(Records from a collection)
■ ■ ■ ■ ■ ■ ■

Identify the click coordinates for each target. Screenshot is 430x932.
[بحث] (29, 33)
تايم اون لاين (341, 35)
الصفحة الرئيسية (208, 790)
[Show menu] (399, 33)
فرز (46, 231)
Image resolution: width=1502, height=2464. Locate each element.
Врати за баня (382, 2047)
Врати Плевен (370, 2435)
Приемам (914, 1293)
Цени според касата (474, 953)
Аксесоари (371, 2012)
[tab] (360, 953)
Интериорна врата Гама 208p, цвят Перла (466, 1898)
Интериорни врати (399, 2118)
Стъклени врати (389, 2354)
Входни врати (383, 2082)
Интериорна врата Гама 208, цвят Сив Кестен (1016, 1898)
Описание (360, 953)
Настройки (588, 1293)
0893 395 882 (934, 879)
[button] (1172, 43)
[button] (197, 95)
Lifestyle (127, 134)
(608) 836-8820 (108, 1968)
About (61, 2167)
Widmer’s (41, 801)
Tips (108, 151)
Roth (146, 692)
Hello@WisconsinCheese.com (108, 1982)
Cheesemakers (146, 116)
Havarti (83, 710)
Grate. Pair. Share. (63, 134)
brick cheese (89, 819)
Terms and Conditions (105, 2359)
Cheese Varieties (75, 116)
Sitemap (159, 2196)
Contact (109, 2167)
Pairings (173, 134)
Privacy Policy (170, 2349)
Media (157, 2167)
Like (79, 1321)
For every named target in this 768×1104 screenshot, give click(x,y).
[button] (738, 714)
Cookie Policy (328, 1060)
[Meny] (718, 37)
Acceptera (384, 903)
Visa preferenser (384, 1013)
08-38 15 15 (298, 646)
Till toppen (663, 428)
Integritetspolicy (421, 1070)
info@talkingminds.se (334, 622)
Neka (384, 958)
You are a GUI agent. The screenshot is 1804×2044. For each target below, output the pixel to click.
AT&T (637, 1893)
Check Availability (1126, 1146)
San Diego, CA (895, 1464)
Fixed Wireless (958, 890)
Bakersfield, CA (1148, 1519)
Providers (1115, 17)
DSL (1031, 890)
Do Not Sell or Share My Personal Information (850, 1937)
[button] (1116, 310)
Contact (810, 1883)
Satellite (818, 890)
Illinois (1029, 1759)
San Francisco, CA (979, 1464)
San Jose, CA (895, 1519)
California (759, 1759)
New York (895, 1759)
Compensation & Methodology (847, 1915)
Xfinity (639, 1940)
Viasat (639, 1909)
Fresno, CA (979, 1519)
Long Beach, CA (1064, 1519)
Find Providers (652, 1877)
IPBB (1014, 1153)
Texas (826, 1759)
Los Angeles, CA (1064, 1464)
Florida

■ ■ ■ ■ ■ ■ ■

Retype every record exactly, omitting nothing.

Identify the click coordinates for each target. Screenshot is 430x932.
[بحث] (29, 33)
تايم اون لاين (341, 35)
الصفحة الرئيسية (208, 790)
[Show menu] (399, 33)
فرز (46, 231)
Image resolution: width=1502, height=2464. Locate each element.
Врати за баня (382, 2047)
Врати Плевен (370, 2435)
Приемам (914, 1293)
Цени според касата (474, 953)
Аксесоари (371, 2012)
[tab] (360, 953)
Интериорна врата Гама 208p, цвят Перла (466, 1898)
Интериорни врати (399, 2118)
Стъклени врати (389, 2354)
Входни врати (383, 2082)
Интериорна врата Гама 208, цвят Сив Кестен (1016, 1898)
Описание (360, 953)
Настройки (588, 1293)
0893 395 882 (934, 879)
[button] (1172, 43)
[button] (197, 95)
Lifestyle (127, 134)
(608) 836-8820 (108, 1968)
About (61, 2167)
Widmer’s (41, 801)
Tips (108, 151)
Roth (146, 692)
Hello@WisconsinCheese.com (108, 1982)
Cheesemakers (146, 116)
Havarti (83, 710)
Grate. Pair. Share. (63, 134)
brick cheese (89, 819)
Terms and Conditions (105, 2359)
Cheese Varieties (75, 116)
Sitemap (159, 2196)
Contact (109, 2167)
Pairings (173, 134)
Privacy Policy (170, 2349)
Media (157, 2167)
Like (79, 1321)
For every named target in this 768×1104 screenshot, give click(x,y).
[button] (738, 714)
Cookie Policy (328, 1060)
[Meny] (718, 37)
Acceptera (384, 903)
Visa preferenser (384, 1013)
08-38 15 15 (298, 646)
Till toppen (663, 428)
Integritetspolicy (421, 1070)
info@talkingminds.se (334, 622)
Neka (384, 958)
You are a GUI agent. The screenshot is 1804×2044. For each target below, output the pixel to click.
AT&T (637, 1893)
Check Availability (1126, 1146)
San Diego, CA (895, 1464)
Fixed Wireless (958, 890)
Bakersfield, CA (1148, 1519)
Providers (1115, 17)
DSL (1031, 890)
Do Not Sell or Share My Personal Information (850, 1937)
[button] (1116, 310)
Contact (810, 1883)
Satellite (818, 890)
Illinois (1029, 1759)
San Francisco, CA (979, 1464)
San Jose, CA (895, 1519)
California (759, 1759)
New York (895, 1759)
Compensation & Methodology (847, 1915)
Xfinity (639, 1940)
Viasat (639, 1909)
Fresno, CA (979, 1519)
Long Beach, CA (1064, 1519)
Find Providers (652, 1877)
IPBB (1014, 1153)
Texas (826, 1759)
Los Angeles, CA (1064, 1464)
Florida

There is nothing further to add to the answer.